非上場株式の納税猶予は、中小企業の事業承継が円滑に進むために設けられた税制上の特例です。相続税の納税猶予と贈与税の納税猶予の2つがあります。

贈与税の納税猶予では、現経営者からの贈与により、後継者が取得した自社株式に対応する贈与税の納税が猶予されます。(ただし、納税猶予の対象となる株式は、後継者が相続あるいは贈与前から既に保有していた分も含めて、発行済議決権株式総数の3分の2までの部分となります。)

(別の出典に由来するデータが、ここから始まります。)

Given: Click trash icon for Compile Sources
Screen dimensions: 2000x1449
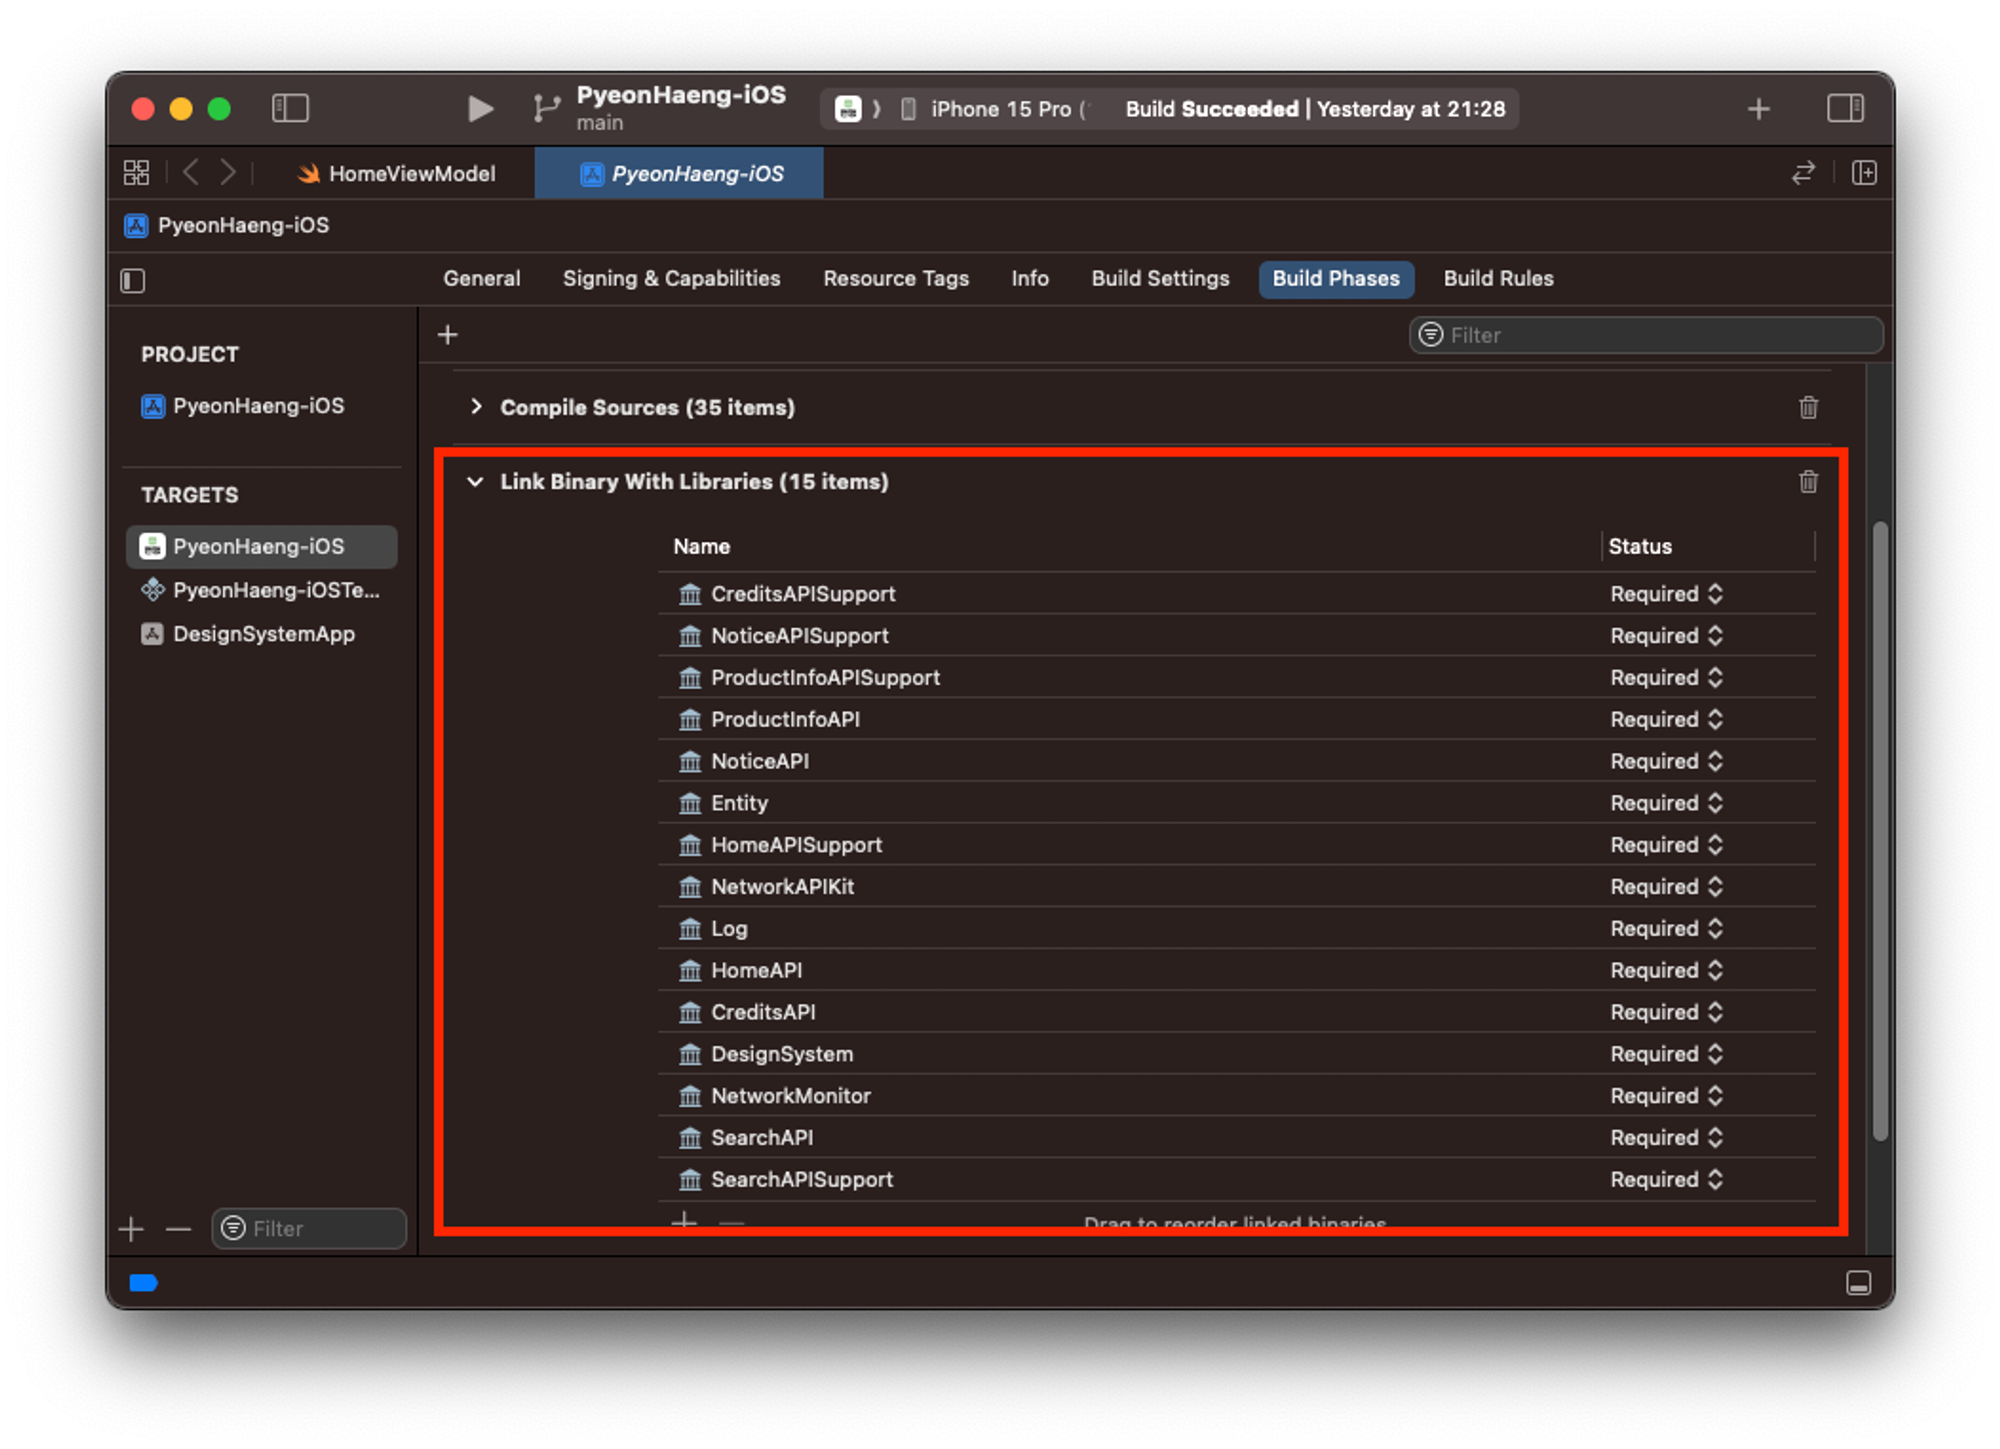Looking at the screenshot, I should tap(1808, 408).
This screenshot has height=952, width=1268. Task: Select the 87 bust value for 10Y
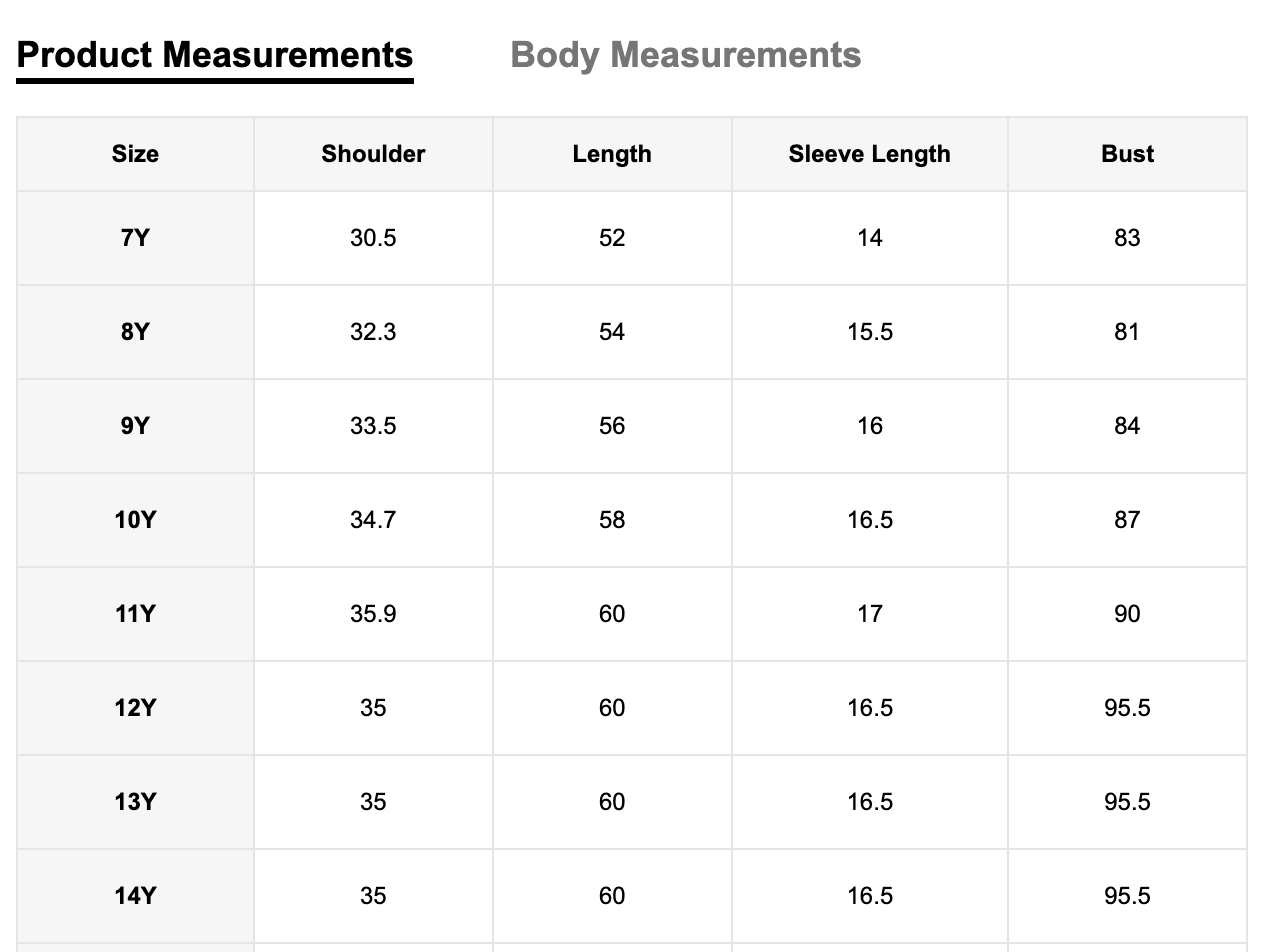(x=1127, y=520)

いずれにせよ、事業承継で後継者に会社の株式を移す際の税金の納付が猶予されますので、納税資金に苦慮する必要がなくなります。

2.平成29年度の税制改正の影響

平成29年度の税制改正では、納税猶予に関する部分も大幅に改正となりました。納税猶予を適用する際の要件が緩和され、今まではできなかった相続時精算課税制度との併用が可能となりました。納税猶予制度を適用する際の最大の障害は、適用要件の厳しさと、適用後に要件を満たさなくなった際の猶予税額の課税でした。

最も厳しいと考えられていた適用要件に雇用の8割維持があります。雇用の8割を計算する際の端数は、従前は切り上げでしたので、従業員が4名以下の会社の場合、1人辞めるだけで要件が満たされなくなっていました。改正では端数を切り捨てることとなったため、従業員4名以下の会社で1名辞める場合でも問題がなくなりました。

また、相続時精算課税制度との併用は、たとえ要件を満たさなくなり、猶予されていた贈与税額を納付しなければならなくなっても、相続税額を超えるような高い税率での課税が避けられます。

3.納税猶予の出口は

納税猶予を使った事業承継対策では、一般的に贈与税の納税猶予を入り口とします。後継者に経営権と株式を譲り、先代は引退します。この際、贈与税の納税猶予を使うことで、一定の贈与税の納税が猶予されます。先代経営者が亡くなったとき、猶予されていた贈与税額は免除になりますが、今度は相続税を納税する必要がありますので、相続税の納税猶予を適用します。

また、先代から会社を承継した後継者が次の代に事業を承継する際に株式を贈与すれば、猶予されていた相続税が免除になりますので、また贈与税の納税猶予を適用します。

このように、納税猶予を繰り返すことで、要件を満たす限りにおいて課税は繰り延べられます。

しかし、納税猶予を続けるには、都道府県や税務署への報告が義務付けられますので、納税が可能となった際には、税金を納めて納税猶予を終えることが良いでしょう。これが納税猶予の出口です。

4.事業承継計画

円滑な事業承継には入念な計画が欠かせません。今回紹介した納税猶予についても、事前の準備と計画に基づいて行うことが必要です。突然の予期せぬ相続などで事業承継が起こってしまうと、後継者の負担は計り知れません。

100年企業づくりの第一歩として、事業承継計画を早めに立案、準備しておきましょう。